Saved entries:

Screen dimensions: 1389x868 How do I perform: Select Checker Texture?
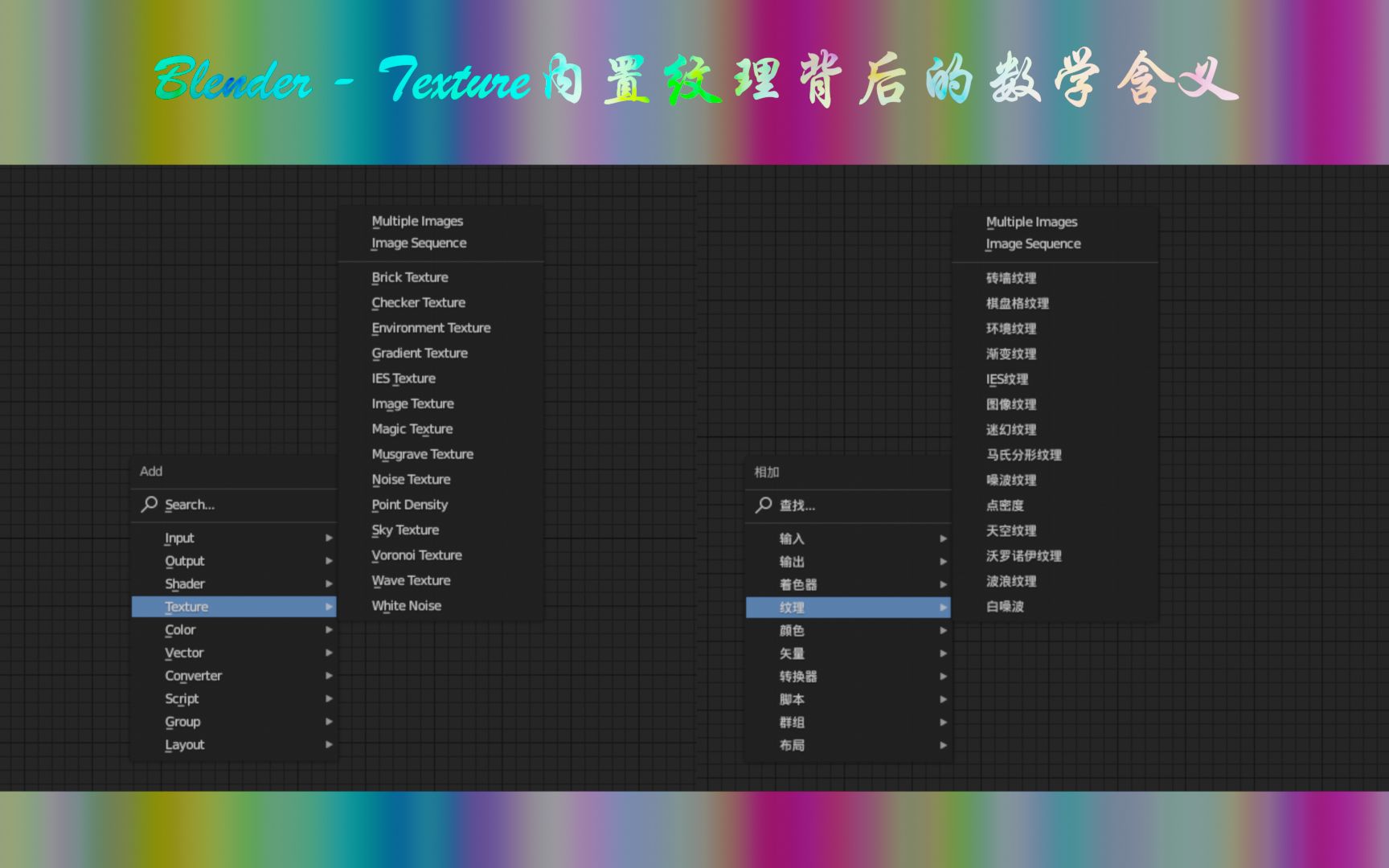418,302
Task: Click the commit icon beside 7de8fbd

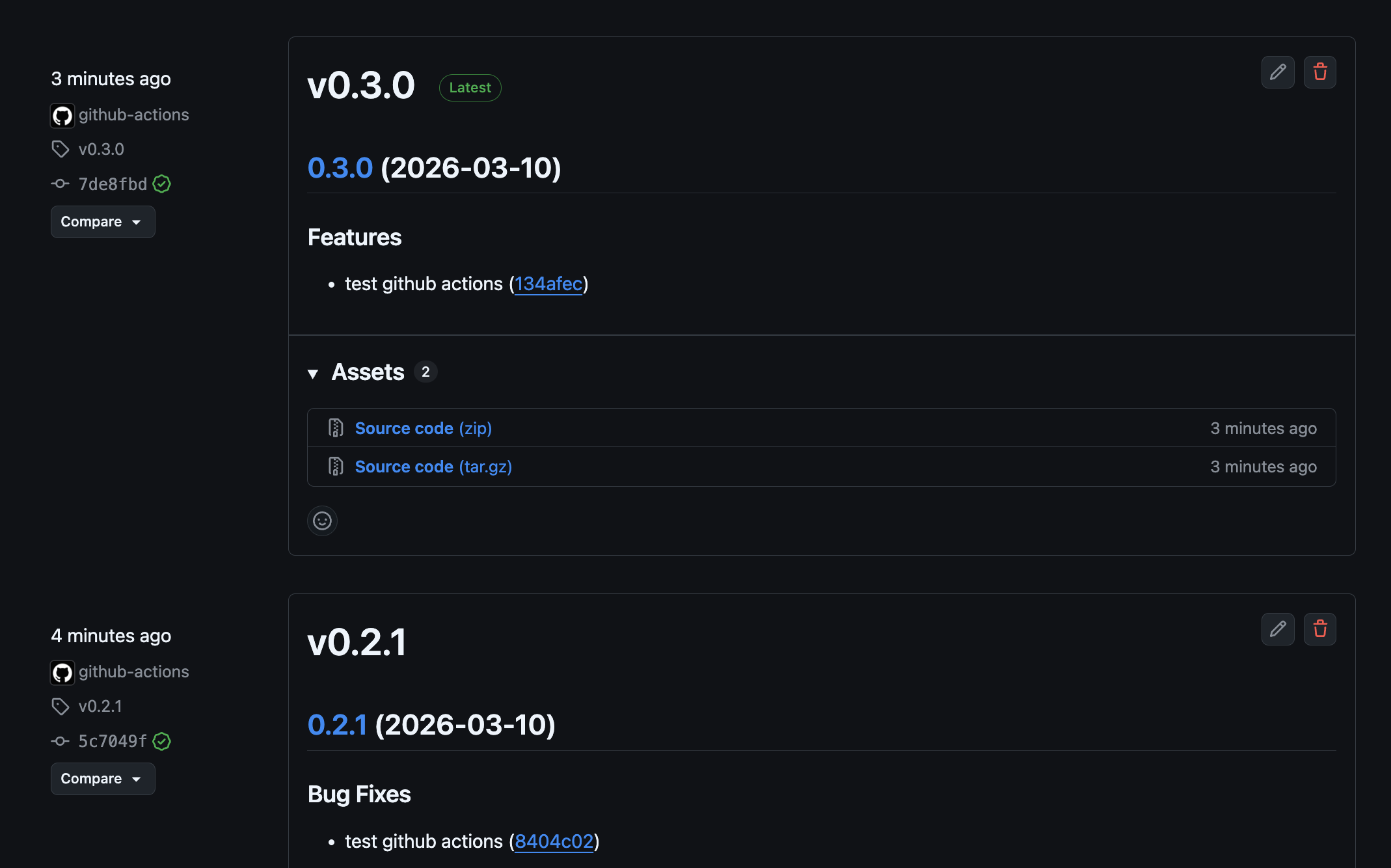Action: 60,183
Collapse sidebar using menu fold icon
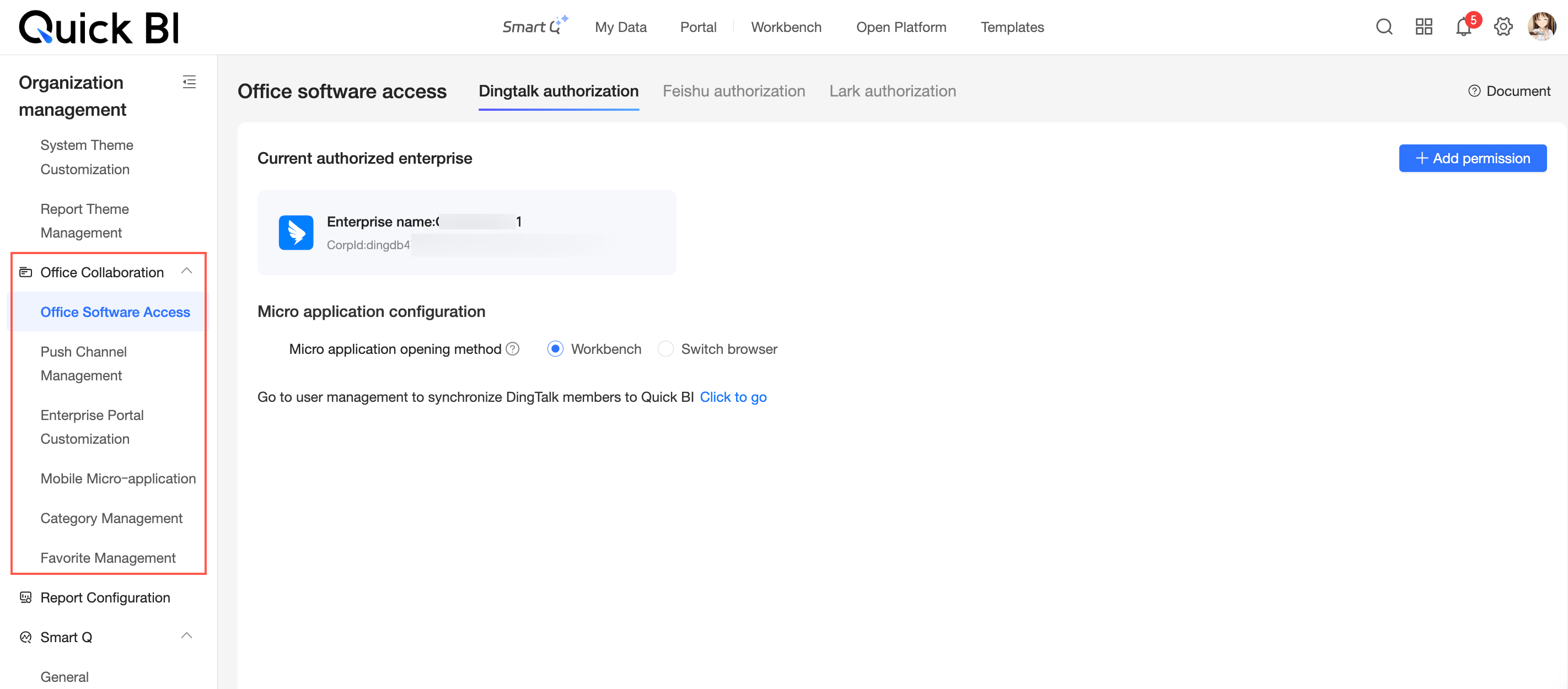This screenshot has height=689, width=1568. point(189,82)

**Task objective:**
Print each record exactly as it stands, leaving the images out.

**Response to this exercise:**
Screen dimensions: 1389x868 How do I perform: Select Checker Texture?
418,302
Task: Click the commit icon beside 7de8fbd

Action: 60,183
Collapse sidebar using menu fold icon
This screenshot has height=689, width=1568. point(189,82)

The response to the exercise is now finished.